# CA?



## redleif (Jul 8, 2008)

What would be the best ca to use in ca/blo finish thin,medium,or thick? Thanks.


----------



## markgum (Jul 8, 2008)

I use 2 coats of thin after applying blo.  then 3 to 4 coats of thick.


----------



## JayDevin (Jul 8, 2008)

the answer is yes....
you can use all three...depends on the wood etc....
x amt of thin   then x amt of med or thick...


----------



## redfishsc (Jul 9, 2008)

The rare time I use a CA finish, I use whatever is handy. Personally I prefer the thin. 

I soak a portion of the Viva paper towel with BLO, and with lathe on the lowest setting (500 for mine, sadly) I drip/sprinkle the CA onto the blank while smoothing it out with the blo-pad. Both the bottle of CA (over the blank) and the paper towel (rubbing the blank) move along the length of the blank, with the CA just a bit ahead of the paper towel to allow the blo-spot to grab the CA and smooth it out.

I typically get a nice, satin finish that way. Usually do 2-4 coats, I don't like heavy ca finishes.


----------



## redleif (Jul 13, 2008)

Thanks for the info.


----------



## loglugger (Jul 13, 2008)

I use med or thick when the weather is dry and thin when it is raining.


----------



## rherrell (Jul 13, 2008)

Hey Bob, if you come out of the rain you can use medium all the time![}]


----------



## loglugger (Jul 13, 2008)

> _Originally posted by rherrell_
> 
> Hey Bob, if you come out of the rain you can use medium all the time![}]



That takes many smarts.


----------



## dcavazos (Jul 16, 2008)

BLO as a Finish

In order to have the best result preparation and time it needed in order to apply the BLO finish to any wood pen.

This is just an abstract of the way that I do the finish on my pens and I will have a full article and instructions in a near future to share this application

After the pen is finish (live the diameter a little thick than the bushings) proceed with the following sanding sequence 100-120-220-320-400-600-800-0000 then the 0000 Steel wool (if you have 800 and 0000 sandpaper available)

Stop the lathe and remove the bushings; Using pain tape mask the bushings to prevent the CA glue to damage the diameter of the bushings

Set the mandrel with the blanks and masked bushings.

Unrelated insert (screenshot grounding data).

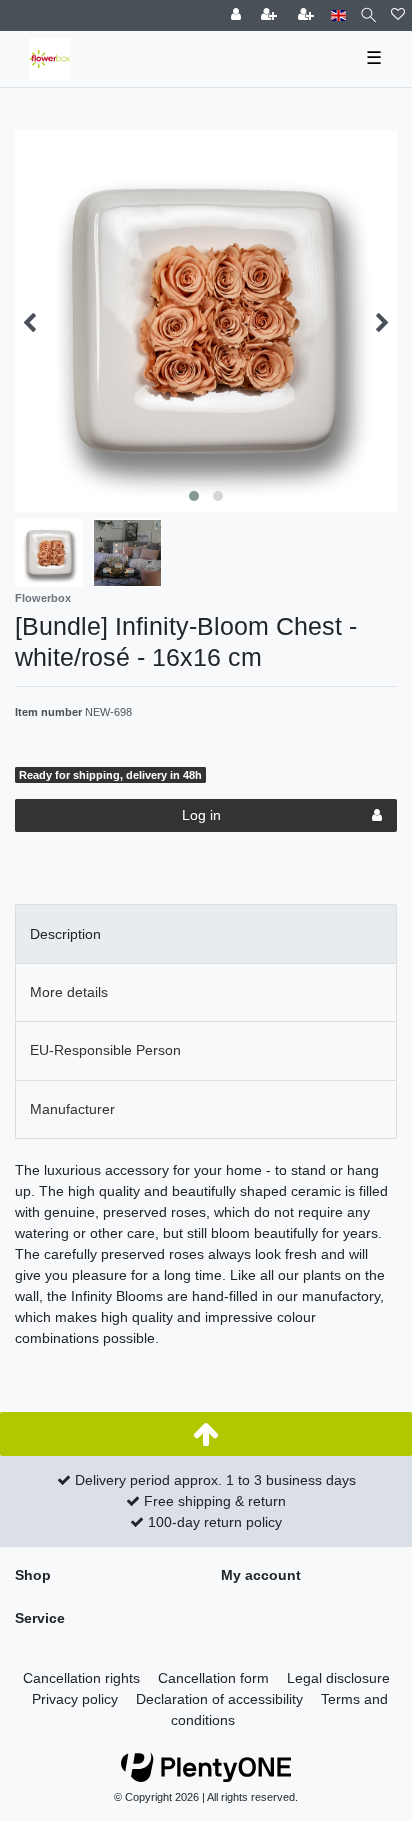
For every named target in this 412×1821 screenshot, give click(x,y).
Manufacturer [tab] (72, 1109)
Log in (201, 815)
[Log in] (238, 15)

Cut a paper towel and make an shape it into a rectangular shape about 1 inch and the length will be the length of the paper towel

Turn on the lathe and apply a thin coat of the BLO (with no CA glue) into the pen; this will eliminate the dust and will prepare the pen for the BLO/CA Glue

Reduce the speed of the lathe, wet the paper towel and apply the BLO to the pen blank
Then apply the CA Glue and increase the speed of the lathe. Move the paper towel form one end to the other end of the pen blank.

After 30-45 seconds you will feel that the paper towel is hot and that the glue is hard. Reduce the speed of the lathe and do the same procedure to the other blank

My recommendation is that after 2 or three coats of the BLO/CA Glue sand the blanks using 0000 Steel wool with a light touch of BLO Oil

Another recommendation is that the amount of coats be an impair number (3,5,7) and every 2 coats sand the blanks using the steel wool with oil

My next step is to buff the blanks using the 2 PPP (Perfect Pen Polish) First the Dark, No Gloss and then the High Gloss 

I leave the lathe running for 3-5 minutes in so the glue can be dry and hard; some times I use the hot air gun just for 30-45 seconds (cracks on the CA Glue my appear)

The no gloss PPP is apply direct to the blanks on the lathe and also to the buffing wheel;
I use a pair of buffing disks to clear pens and another for dark pens (another for acrylics)

My buffing procedure is to use the outer perimeter of the wheel; I start with the left side wheel and I move the mandrel from top to bottom and also moving my mandrel 360 degrees.

After 3 to 4 full turns, I apply the high gloss PPP to the other disk and I use the outer perimeter (the right side) 3-4 times (same as the left no gloss side)

When the pen is ready for assembly, I remove the blanks from the mandrel and I use the
Lateral face of the buffing wheel to remove any CA/BLO or PPP form the edge of the pen this procedure makes a perfect cleaning to the face of the pen and this will prevent gaps or bad assemblies of the pen components

No Friction polish is needed the high gloss will remain and will be better than the oily finish of the friction polish

Send me an email so I can send the PDF file with pictures of this application
And also send me your comments


----------



## gerryr (Jul 22, 2008)

Are you trying to see how many times you can post this, even when the original topic is not even about BLO?  It's starting to look like spam.


----------



## MrPukaShell (Jul 28, 2008)

I use the medium myself.  Here is a guy on youtube and he uses the thick so I guess it is whatever you like.  http://www.youtube.com/watch?v=pBTbCOL4npg&feature=related  Give it a look, this is the method I pretty much follow

Safe Turning............


----------



## bitshird (Jul 30, 2008)

gerryr said:


> Are you trying to see how many times you can post this, even when the original topic is not even about BLO?  It's starting to look like spam.



Gerry, at least his abstract is consistent :clown:


----------



## RONB (Jul 31, 2008)

I like to use medium thick


----------